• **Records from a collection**
↓↓↓
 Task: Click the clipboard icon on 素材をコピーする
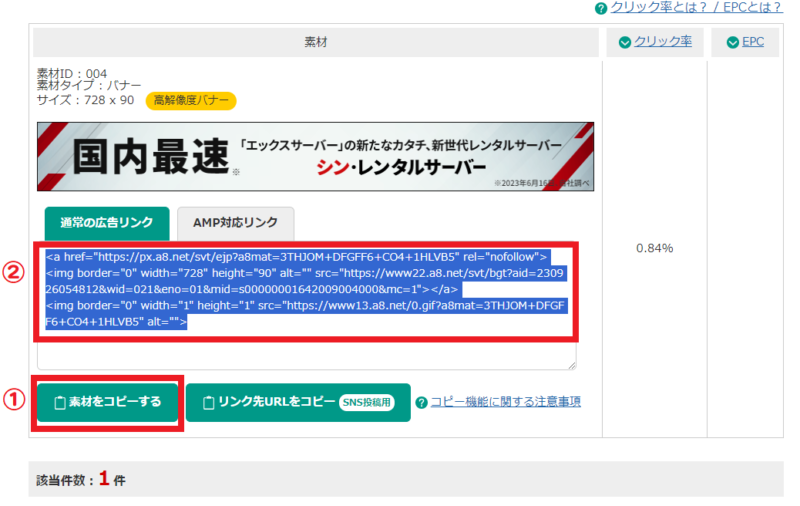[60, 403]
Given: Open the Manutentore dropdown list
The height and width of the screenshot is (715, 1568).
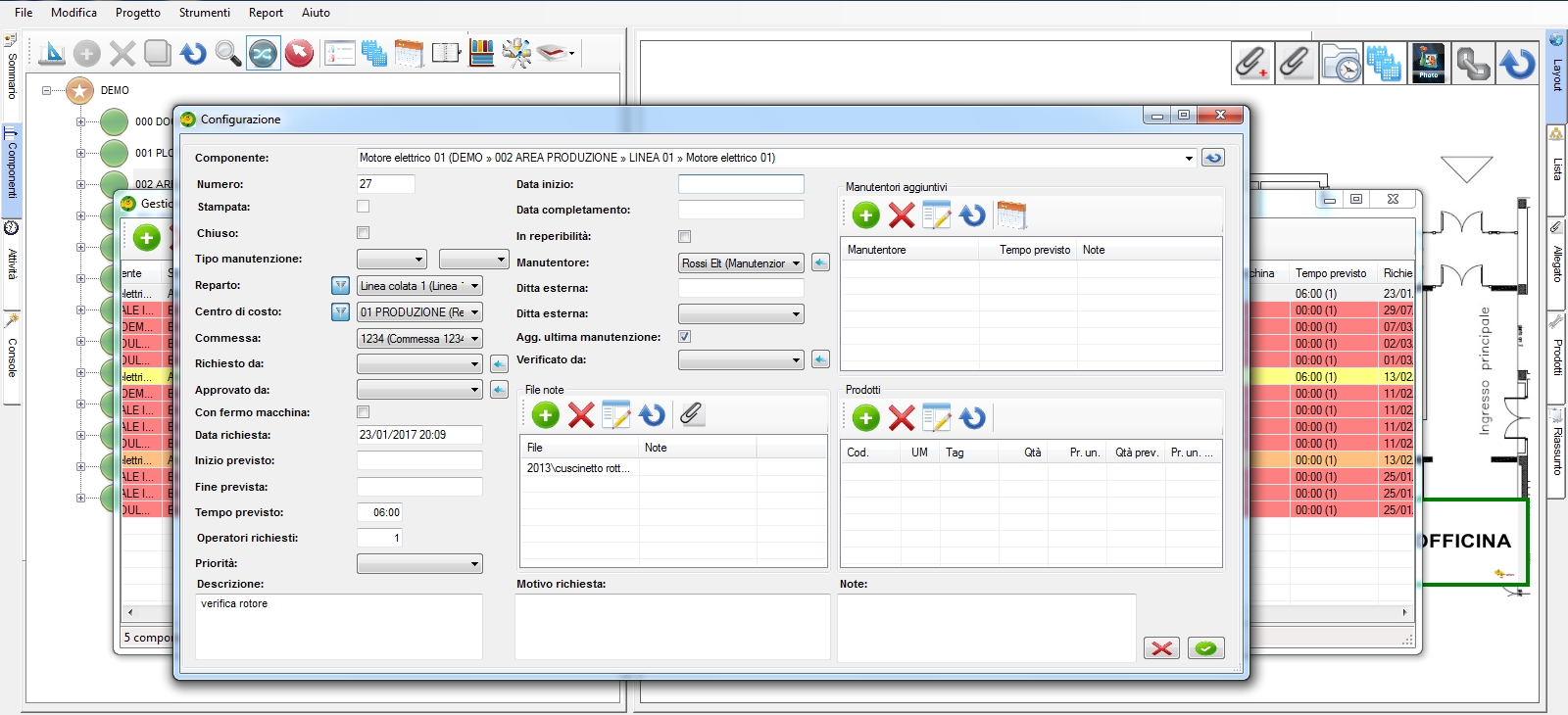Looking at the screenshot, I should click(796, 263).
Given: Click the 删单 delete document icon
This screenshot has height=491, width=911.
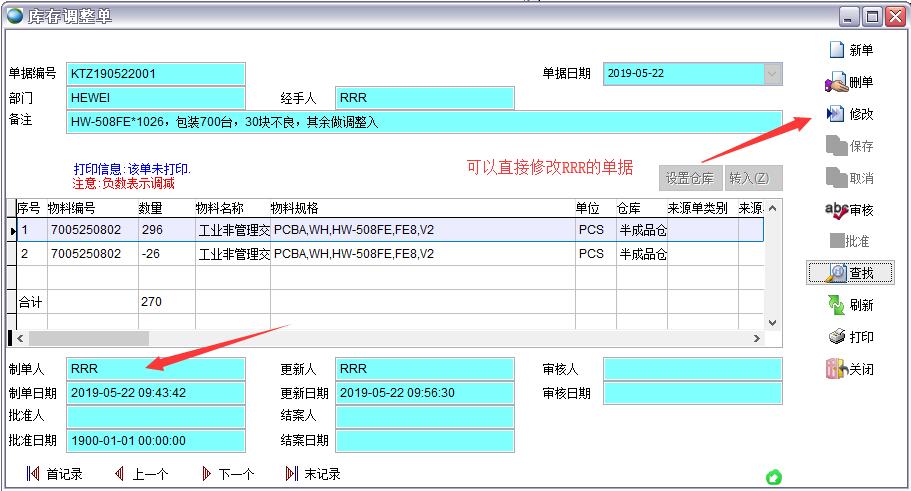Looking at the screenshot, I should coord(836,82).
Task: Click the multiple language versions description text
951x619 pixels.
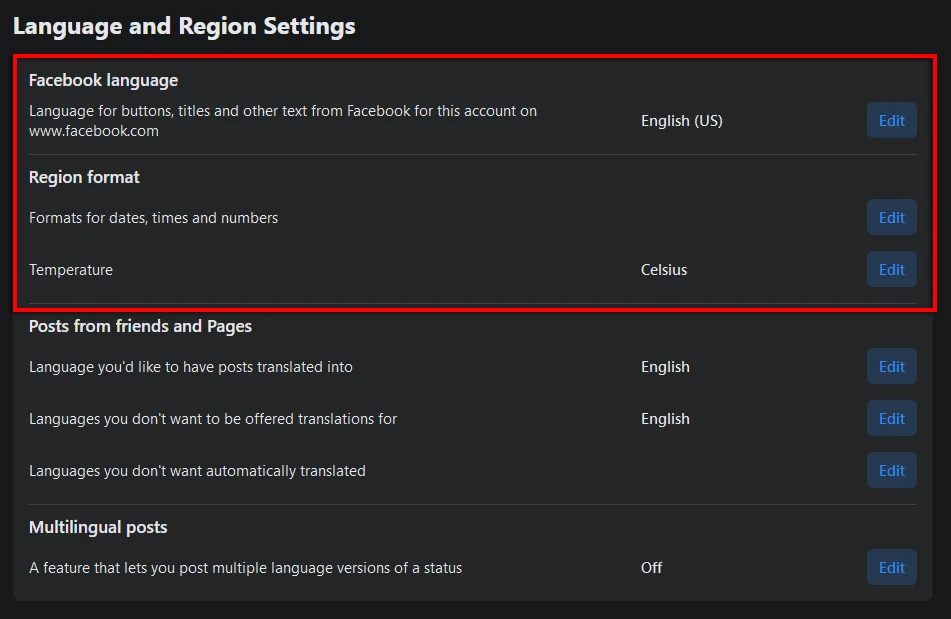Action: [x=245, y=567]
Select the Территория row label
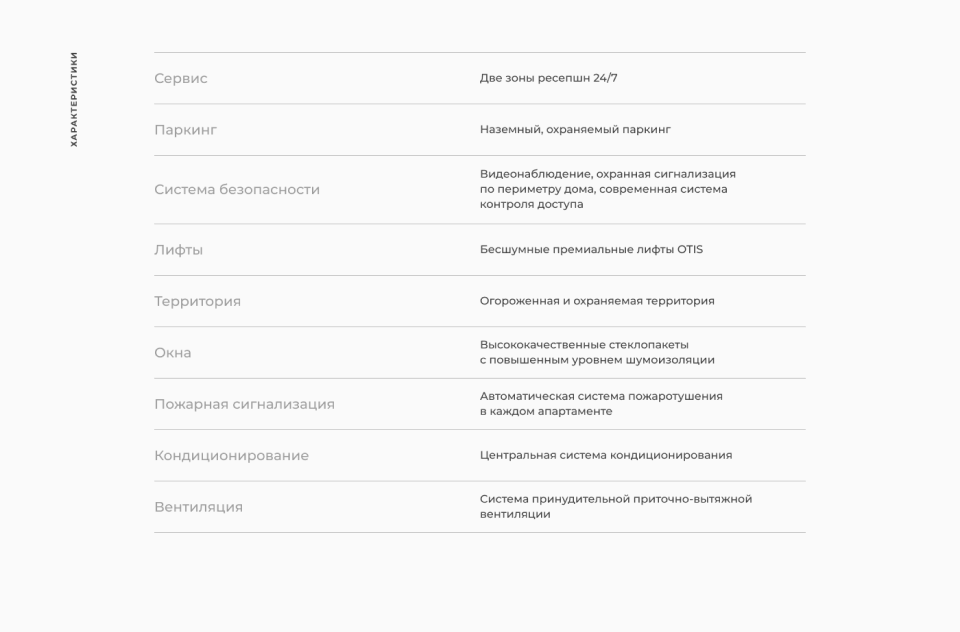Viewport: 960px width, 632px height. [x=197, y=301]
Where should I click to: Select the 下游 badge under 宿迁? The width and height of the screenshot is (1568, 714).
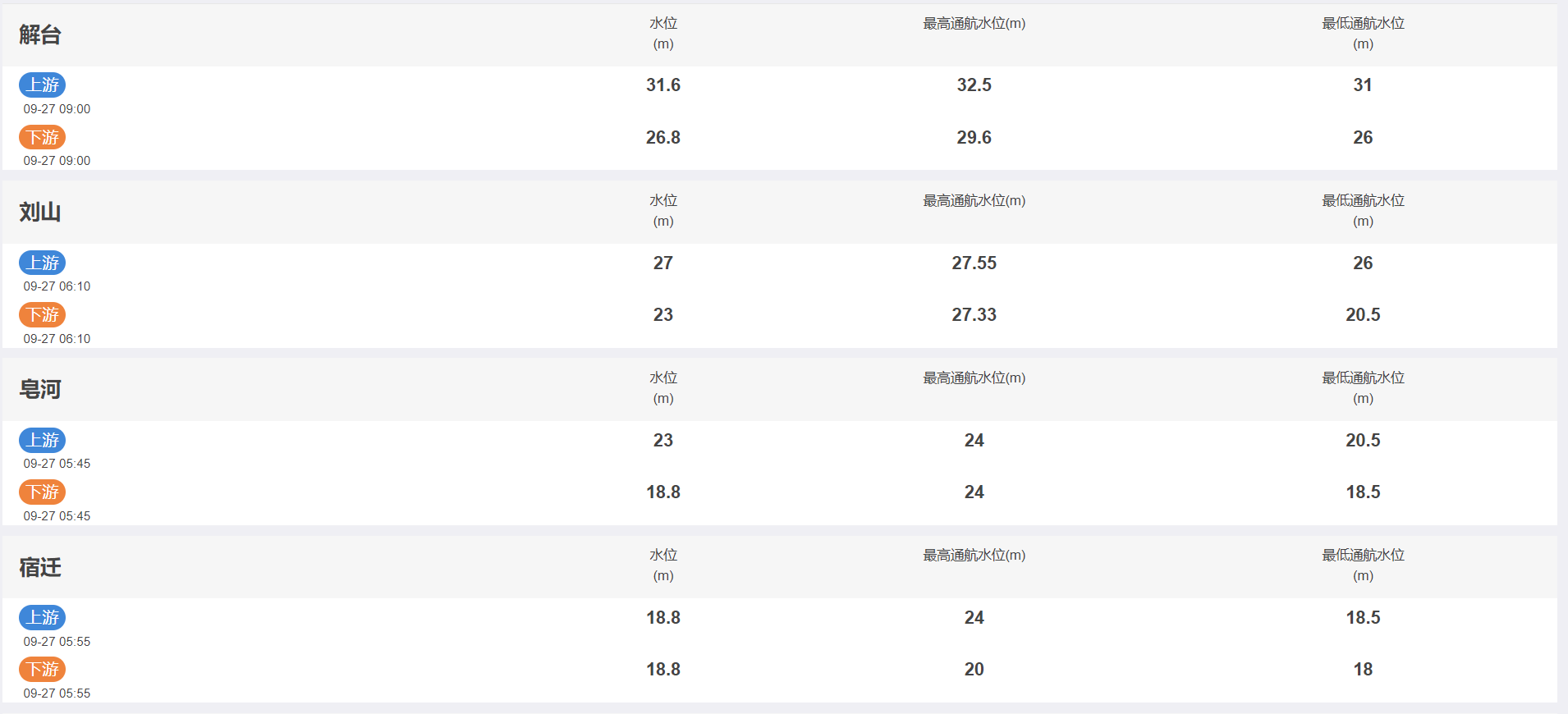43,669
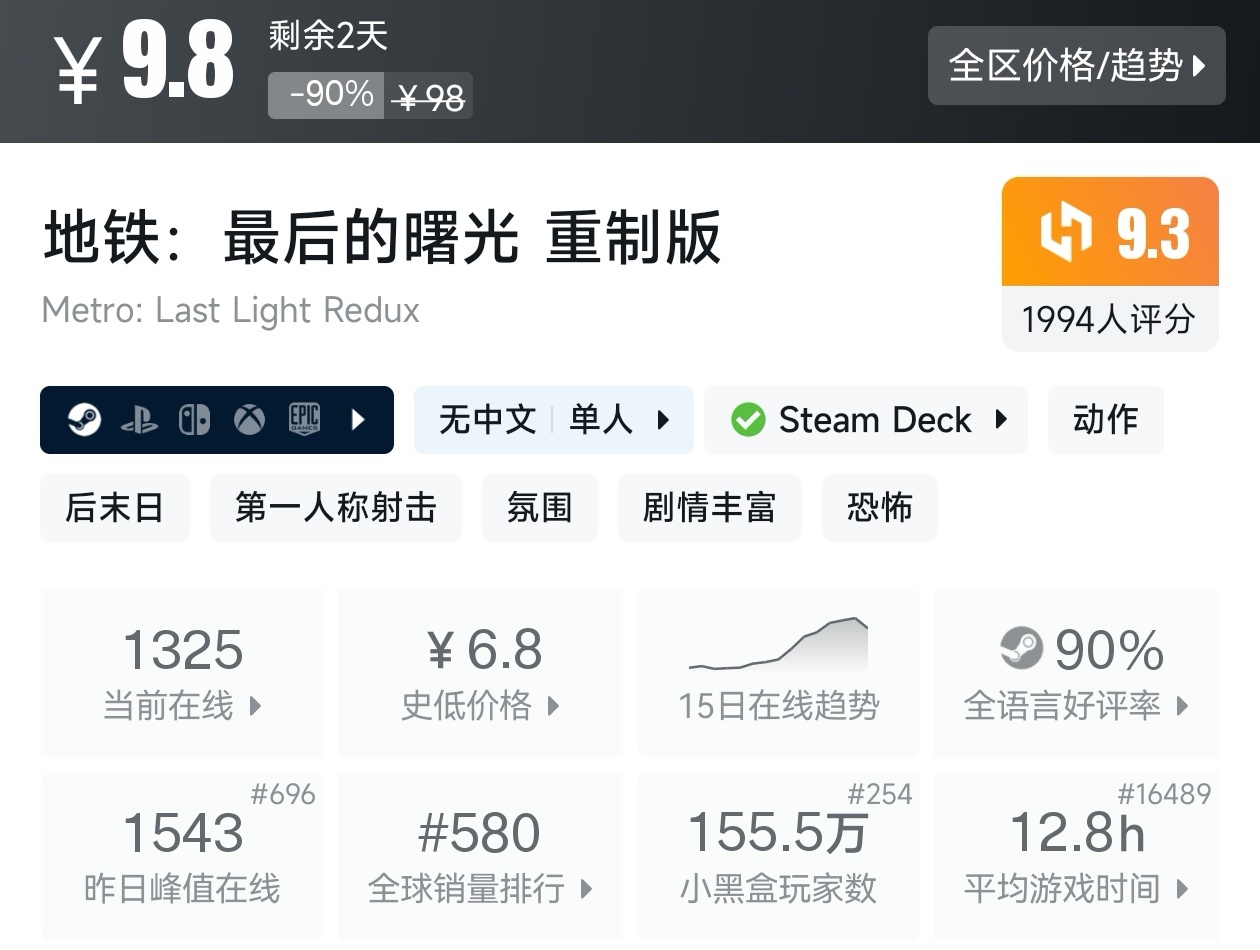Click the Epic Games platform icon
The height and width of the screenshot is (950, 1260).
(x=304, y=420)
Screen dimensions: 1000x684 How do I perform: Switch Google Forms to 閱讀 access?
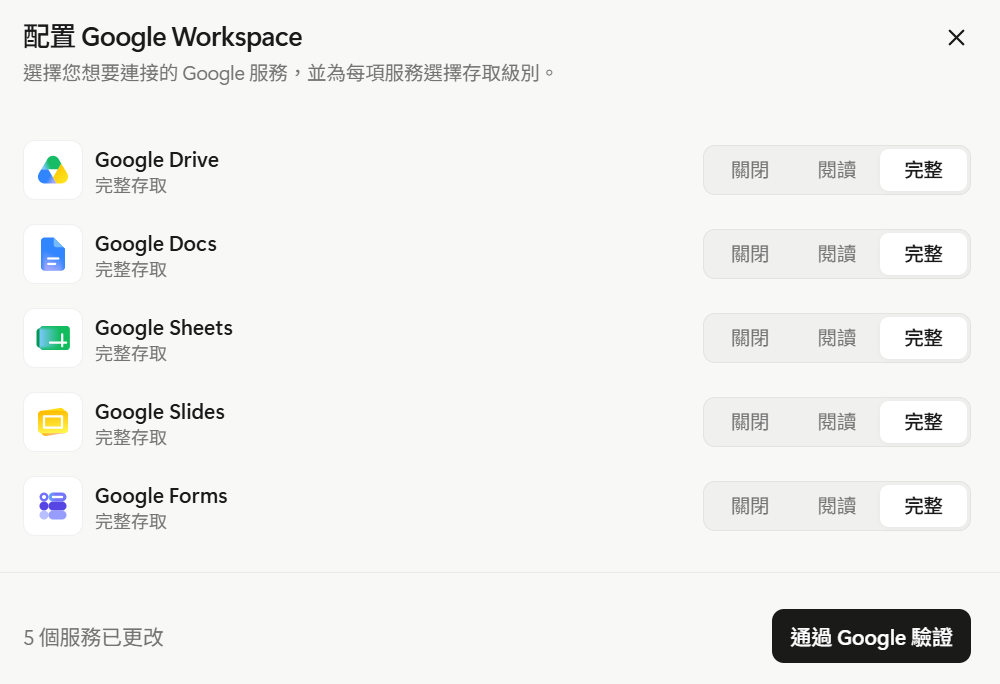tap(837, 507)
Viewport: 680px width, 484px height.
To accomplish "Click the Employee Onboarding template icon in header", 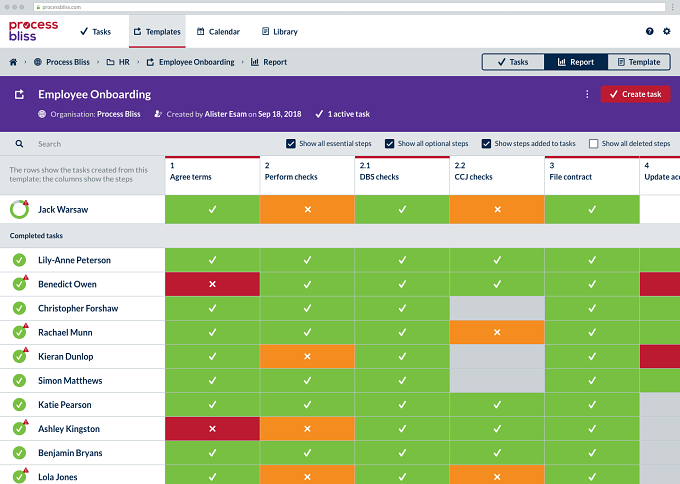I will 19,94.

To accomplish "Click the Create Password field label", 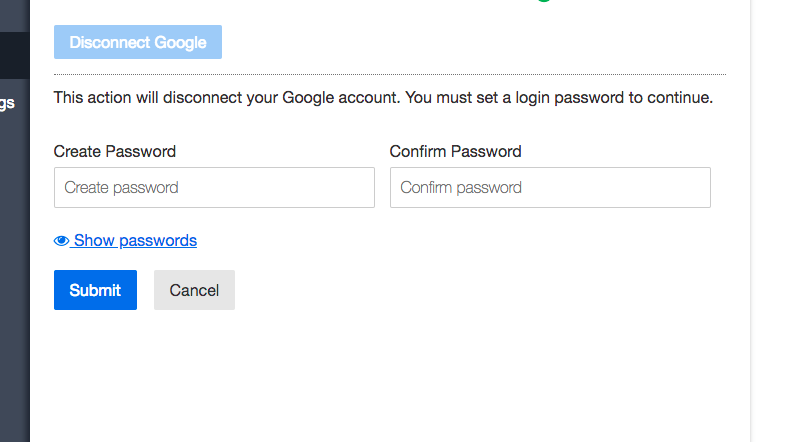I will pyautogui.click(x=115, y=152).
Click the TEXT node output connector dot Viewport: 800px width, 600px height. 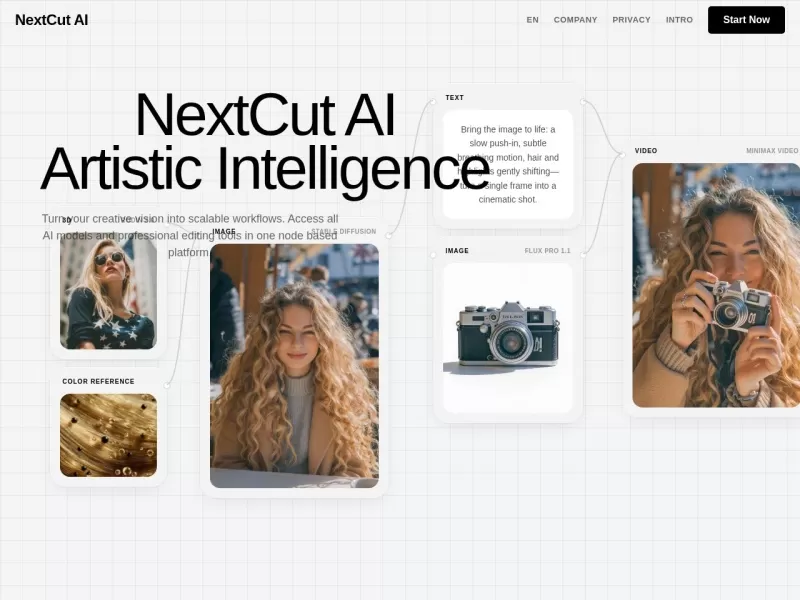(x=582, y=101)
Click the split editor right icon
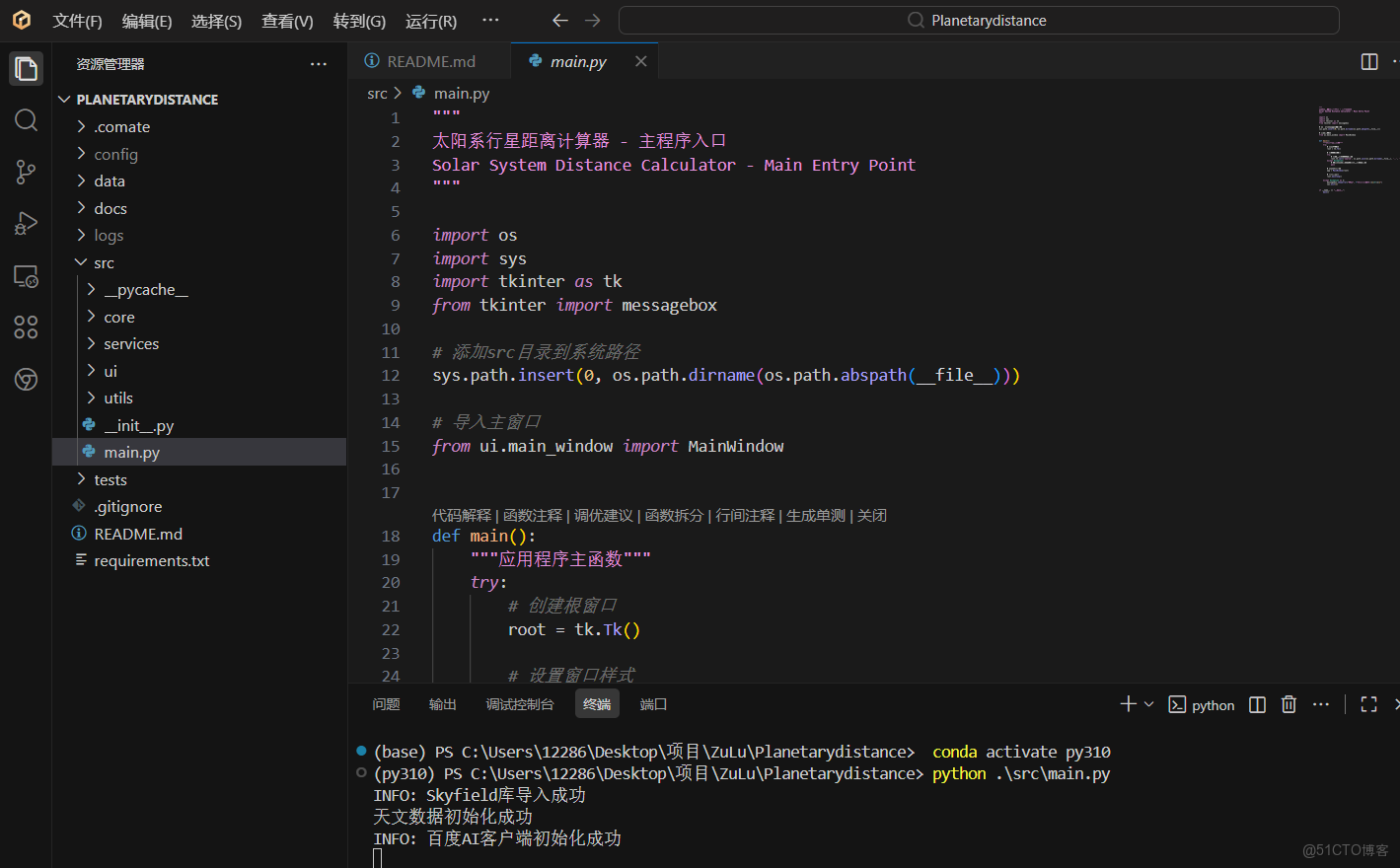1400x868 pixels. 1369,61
↑↑↑
• **EXERCISE AIM**
From the entries above, return each line with the word "Given" in it.

• **TASK RESULT**
Given: Open the Manutentore dropdown list
Given: Click the 删单 delete document icon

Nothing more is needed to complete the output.